### WHAT IS EXPECTED
Look through the entries. Copy each line that has the word "Iwona".

### DATA RECORDS
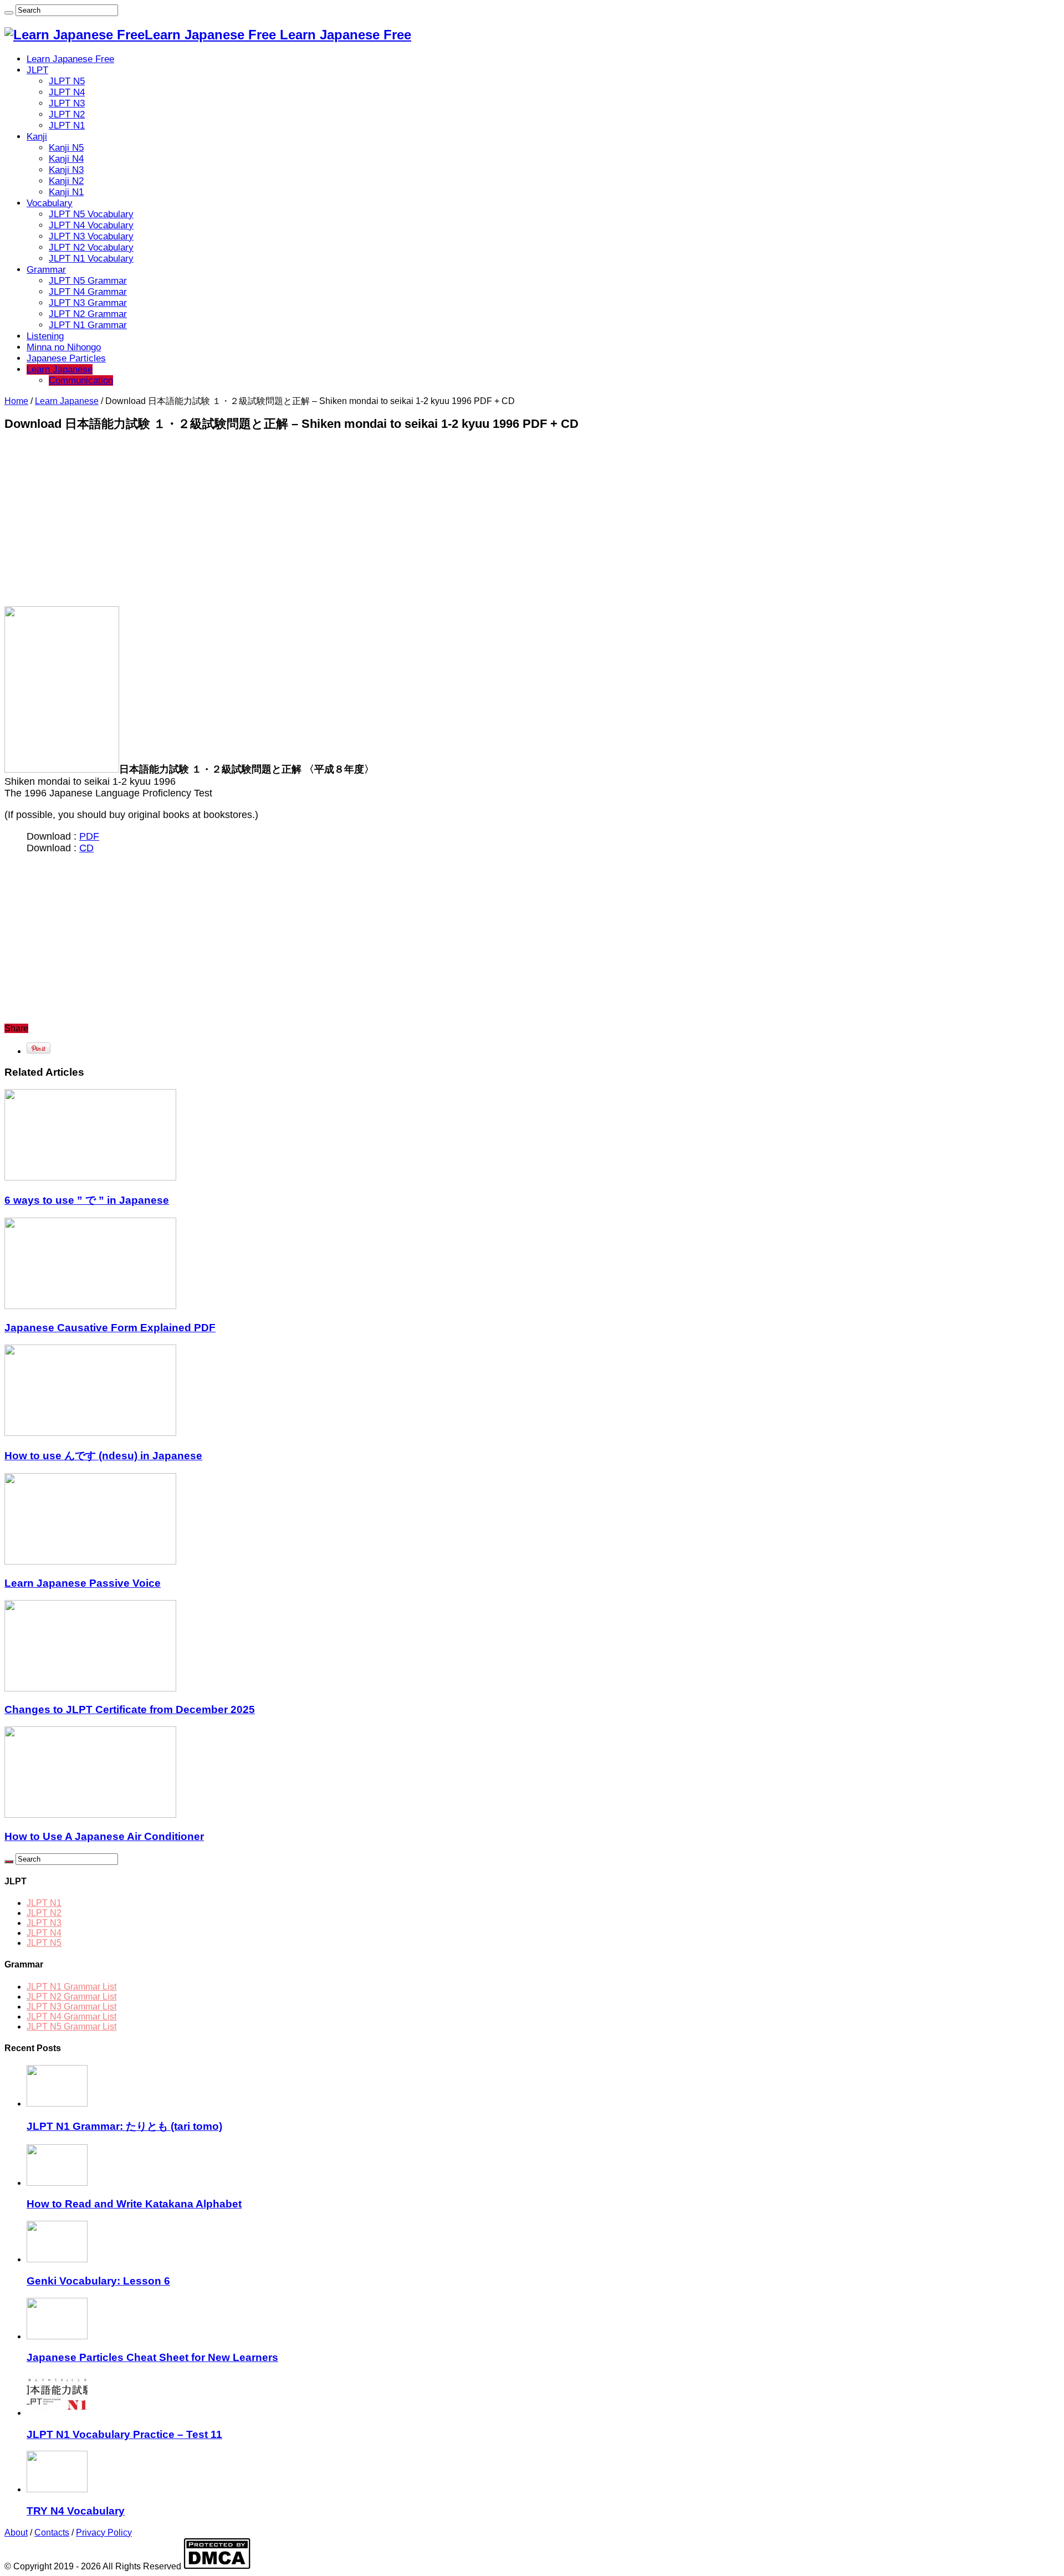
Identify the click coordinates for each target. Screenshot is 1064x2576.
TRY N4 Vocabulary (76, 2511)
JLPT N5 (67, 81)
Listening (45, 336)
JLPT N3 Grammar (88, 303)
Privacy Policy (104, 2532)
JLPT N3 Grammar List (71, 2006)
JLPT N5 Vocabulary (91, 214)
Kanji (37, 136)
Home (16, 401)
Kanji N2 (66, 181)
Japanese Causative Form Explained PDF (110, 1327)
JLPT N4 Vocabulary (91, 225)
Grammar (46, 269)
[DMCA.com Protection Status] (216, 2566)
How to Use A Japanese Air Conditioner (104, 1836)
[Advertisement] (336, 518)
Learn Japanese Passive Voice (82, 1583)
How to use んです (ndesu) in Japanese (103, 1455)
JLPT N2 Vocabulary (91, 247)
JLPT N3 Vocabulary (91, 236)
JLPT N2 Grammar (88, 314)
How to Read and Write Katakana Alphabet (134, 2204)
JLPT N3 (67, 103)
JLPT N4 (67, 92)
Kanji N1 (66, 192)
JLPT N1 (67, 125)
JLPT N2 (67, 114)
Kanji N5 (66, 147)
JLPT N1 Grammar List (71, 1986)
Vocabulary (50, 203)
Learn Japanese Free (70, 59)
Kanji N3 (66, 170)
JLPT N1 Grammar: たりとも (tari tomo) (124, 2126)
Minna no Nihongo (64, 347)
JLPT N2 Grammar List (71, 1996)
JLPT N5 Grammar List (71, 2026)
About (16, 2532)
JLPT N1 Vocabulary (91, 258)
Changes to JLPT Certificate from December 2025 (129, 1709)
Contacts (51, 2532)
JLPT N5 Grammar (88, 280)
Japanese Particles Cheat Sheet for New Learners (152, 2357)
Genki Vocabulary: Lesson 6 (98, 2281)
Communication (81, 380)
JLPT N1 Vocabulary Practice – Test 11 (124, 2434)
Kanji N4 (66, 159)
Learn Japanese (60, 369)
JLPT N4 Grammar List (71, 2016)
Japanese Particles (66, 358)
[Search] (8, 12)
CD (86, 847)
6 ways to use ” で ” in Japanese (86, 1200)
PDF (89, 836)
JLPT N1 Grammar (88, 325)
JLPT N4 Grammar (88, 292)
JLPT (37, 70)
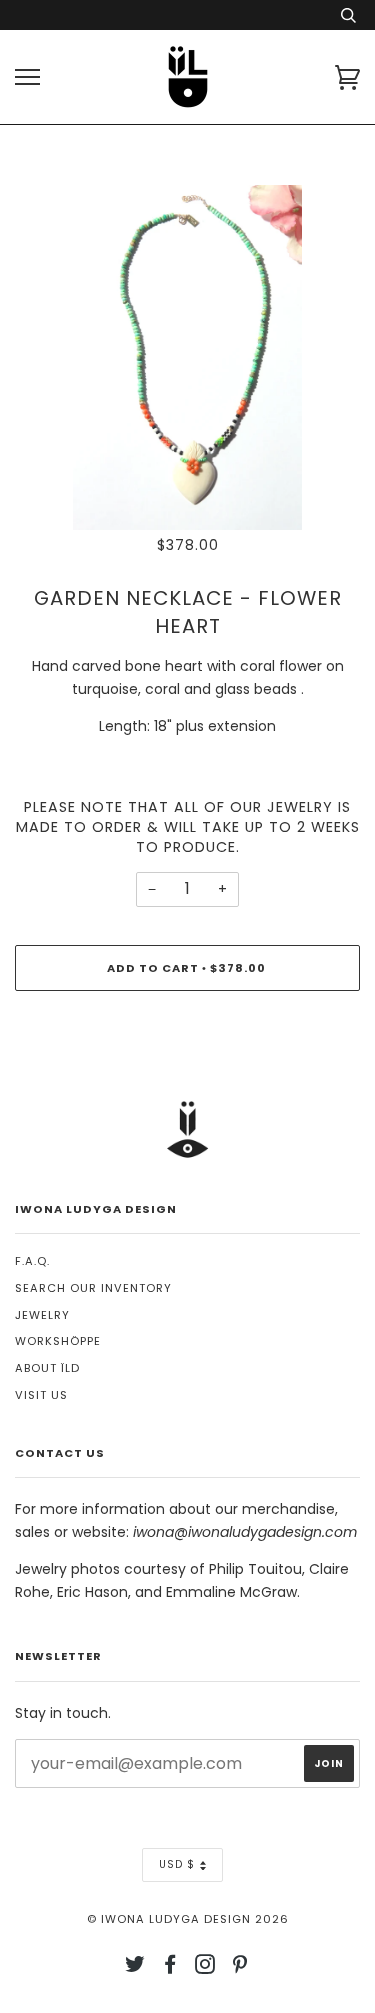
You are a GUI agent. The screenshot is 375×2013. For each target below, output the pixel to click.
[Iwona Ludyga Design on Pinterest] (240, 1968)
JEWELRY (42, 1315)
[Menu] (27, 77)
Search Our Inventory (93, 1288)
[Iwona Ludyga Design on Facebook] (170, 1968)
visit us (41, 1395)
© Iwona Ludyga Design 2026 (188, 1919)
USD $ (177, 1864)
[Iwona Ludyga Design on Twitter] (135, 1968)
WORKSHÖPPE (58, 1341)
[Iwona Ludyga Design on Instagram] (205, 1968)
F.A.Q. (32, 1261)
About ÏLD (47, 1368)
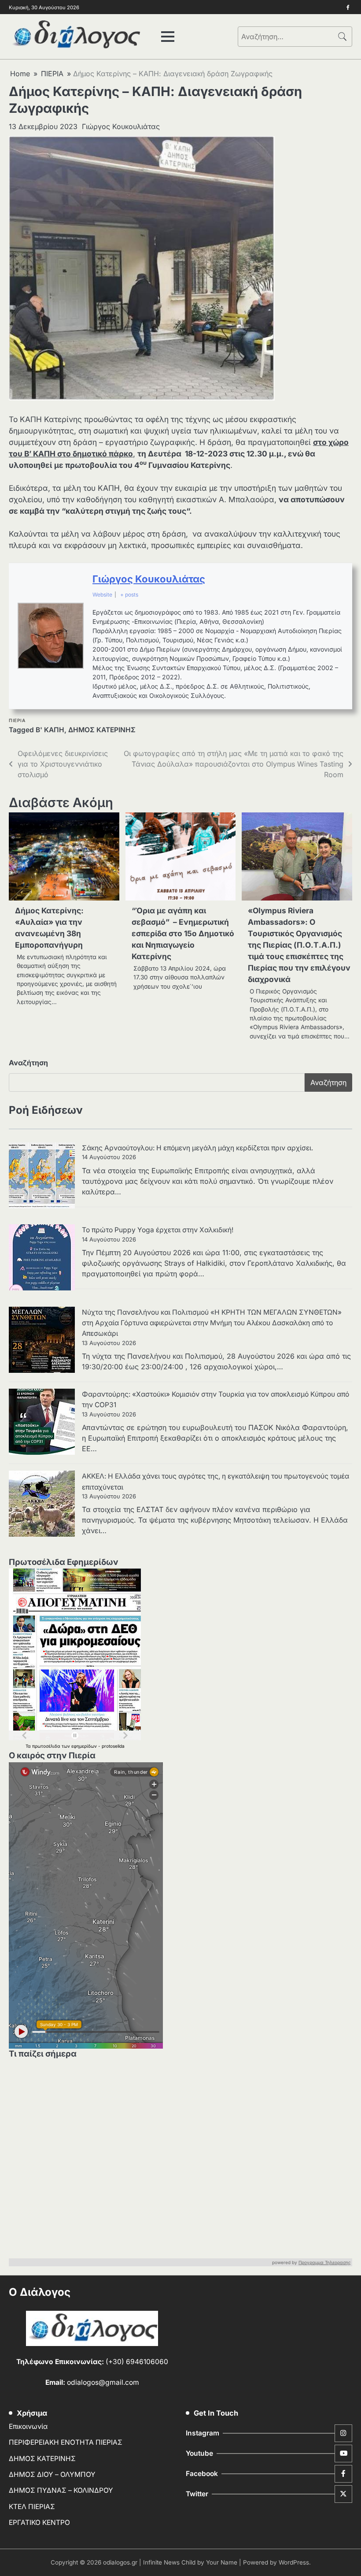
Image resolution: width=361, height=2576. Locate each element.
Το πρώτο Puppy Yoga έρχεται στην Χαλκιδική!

### SOLUTION
[Iwona Ludyga Design on Pinterest] (240, 1968)
[Iwona Ludyga Design on Facebook] (170, 1968)
© Iwona Ludyga Design 2026 (188, 1919)
[Iwona Ludyga Design on Twitter] (135, 1968)
[Iwona Ludyga Design on Instagram] (205, 1968)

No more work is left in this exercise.